Thomas Kwa comments on Thane Ruthenis’s Shortform

Thomas Kwa 3 May 2025 19:43 UTC
LW: 10 AF: 7
4
AF
The dates used in our regression are the dates models were publicly released, not the dates we benchmarked them. If we use the latter dates, or the dates they were announced, I agree they would be more arbitrary.
Also, there is lots of noise in a time horizon measurement and it only displays any sort of pattern because we measured over many orders of magnitude and years. It’s not very meaningful to extrapolate from just 2 data points; there are many reasons one datapoint could randomly change by a couple of months or factor of 2 in time horizon.
- Release schedules could be altered
- A model could be overfit to our dataset
- One model could play less well with our elicitation/scaffolding
- One company could be barely at the frontier, and release a slightly-better model right before the leading company releases a much-better model.
All of these factors are averaged out if you look at more than 2 models. So I prefer to see each model as evidence of whether the trend is accelerating or slowing down over the last 1-2 years, rather than an individual model being very meaningful.

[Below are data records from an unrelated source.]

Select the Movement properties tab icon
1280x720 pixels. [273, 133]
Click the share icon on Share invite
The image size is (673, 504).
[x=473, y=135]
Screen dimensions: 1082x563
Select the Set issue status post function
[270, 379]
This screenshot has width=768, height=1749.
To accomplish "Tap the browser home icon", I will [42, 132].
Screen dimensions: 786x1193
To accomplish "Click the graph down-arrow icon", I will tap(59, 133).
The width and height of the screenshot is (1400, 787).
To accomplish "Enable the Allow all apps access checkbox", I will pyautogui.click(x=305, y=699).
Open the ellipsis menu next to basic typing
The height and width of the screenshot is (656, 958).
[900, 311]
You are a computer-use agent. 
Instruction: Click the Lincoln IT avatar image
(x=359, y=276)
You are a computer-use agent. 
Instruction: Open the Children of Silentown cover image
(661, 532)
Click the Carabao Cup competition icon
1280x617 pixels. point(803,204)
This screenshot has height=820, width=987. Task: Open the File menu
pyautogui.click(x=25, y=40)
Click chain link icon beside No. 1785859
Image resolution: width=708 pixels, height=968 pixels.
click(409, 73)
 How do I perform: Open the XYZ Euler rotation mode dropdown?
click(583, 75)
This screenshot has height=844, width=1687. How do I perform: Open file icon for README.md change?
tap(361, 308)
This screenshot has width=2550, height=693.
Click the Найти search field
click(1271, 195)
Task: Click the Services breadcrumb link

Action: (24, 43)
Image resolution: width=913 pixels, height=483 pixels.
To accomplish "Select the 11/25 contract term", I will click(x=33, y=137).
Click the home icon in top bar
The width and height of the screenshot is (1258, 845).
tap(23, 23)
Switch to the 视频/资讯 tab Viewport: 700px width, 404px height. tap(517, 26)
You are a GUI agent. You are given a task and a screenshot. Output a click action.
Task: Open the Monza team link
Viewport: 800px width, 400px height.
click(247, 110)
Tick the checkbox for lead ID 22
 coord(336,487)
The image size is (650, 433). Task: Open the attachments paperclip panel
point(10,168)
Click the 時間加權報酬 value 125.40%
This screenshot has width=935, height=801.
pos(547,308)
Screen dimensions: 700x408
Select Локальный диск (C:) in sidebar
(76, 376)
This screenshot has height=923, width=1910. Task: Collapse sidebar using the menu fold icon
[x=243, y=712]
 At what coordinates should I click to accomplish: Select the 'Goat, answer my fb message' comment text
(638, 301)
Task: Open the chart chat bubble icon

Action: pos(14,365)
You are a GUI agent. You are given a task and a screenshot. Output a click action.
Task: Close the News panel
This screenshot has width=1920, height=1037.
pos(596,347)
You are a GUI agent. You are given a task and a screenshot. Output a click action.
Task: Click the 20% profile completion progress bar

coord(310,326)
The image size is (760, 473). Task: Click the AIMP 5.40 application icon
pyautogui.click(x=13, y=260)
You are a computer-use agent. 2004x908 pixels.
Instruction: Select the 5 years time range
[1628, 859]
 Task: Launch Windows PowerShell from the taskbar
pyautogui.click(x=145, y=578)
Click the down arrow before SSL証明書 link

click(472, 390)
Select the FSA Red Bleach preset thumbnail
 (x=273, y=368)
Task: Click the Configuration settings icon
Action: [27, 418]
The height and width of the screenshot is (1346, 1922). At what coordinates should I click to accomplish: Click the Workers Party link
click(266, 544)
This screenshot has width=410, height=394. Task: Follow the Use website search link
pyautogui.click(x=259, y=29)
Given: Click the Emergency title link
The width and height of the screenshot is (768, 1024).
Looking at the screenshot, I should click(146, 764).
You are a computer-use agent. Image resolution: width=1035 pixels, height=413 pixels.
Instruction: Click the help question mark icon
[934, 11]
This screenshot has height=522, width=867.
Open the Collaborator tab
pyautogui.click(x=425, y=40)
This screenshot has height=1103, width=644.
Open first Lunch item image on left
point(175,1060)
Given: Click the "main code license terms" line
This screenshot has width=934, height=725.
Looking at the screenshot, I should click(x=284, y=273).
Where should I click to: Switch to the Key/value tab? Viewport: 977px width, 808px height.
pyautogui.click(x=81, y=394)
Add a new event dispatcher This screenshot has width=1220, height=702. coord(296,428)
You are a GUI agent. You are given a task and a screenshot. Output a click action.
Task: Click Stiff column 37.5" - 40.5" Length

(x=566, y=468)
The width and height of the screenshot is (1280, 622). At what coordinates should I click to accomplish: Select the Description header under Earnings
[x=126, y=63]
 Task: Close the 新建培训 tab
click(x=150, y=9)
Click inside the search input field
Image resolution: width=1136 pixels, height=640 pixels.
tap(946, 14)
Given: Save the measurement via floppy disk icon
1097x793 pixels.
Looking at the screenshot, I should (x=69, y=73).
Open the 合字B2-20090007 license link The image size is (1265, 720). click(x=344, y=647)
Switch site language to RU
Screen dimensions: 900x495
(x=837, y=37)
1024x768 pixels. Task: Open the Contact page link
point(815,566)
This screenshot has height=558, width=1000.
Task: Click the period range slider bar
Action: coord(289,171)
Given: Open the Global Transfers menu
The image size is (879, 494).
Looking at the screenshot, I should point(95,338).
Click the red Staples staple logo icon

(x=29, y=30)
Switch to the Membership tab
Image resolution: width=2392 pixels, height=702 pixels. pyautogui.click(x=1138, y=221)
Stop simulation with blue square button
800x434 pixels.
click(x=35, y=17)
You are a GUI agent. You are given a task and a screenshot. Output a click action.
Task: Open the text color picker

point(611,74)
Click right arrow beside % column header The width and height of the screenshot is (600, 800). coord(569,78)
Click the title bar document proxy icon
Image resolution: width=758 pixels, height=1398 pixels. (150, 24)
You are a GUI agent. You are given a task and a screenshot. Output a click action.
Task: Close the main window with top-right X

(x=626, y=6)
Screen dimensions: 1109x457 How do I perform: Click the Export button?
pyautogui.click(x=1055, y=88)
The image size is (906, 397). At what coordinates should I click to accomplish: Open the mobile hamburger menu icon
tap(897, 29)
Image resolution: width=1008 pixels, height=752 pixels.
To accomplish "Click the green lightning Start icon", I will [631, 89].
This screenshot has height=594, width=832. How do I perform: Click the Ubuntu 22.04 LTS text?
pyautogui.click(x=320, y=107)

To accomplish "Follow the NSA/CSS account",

- Thane Ruthenis 3 May 2025 20:34 UTC
  LW: 7 AF: 3
  0
  AF Parent
  The dates used in our regression are the dates models were publicly released, not the dates we benchmarked them
  Fair, also see my un-update edit.
  Have you considered removing GPT-2 and GPT-3 from your models, and seeing what happens? As I’d previously complained, I don’t think they can be part of any underlying pattern (due to the distribution shift in the AI industry after ChatGPT/GPT-3.5). And indeed: removing them seems to produce a much cleaner trend with a ~130-day doubling.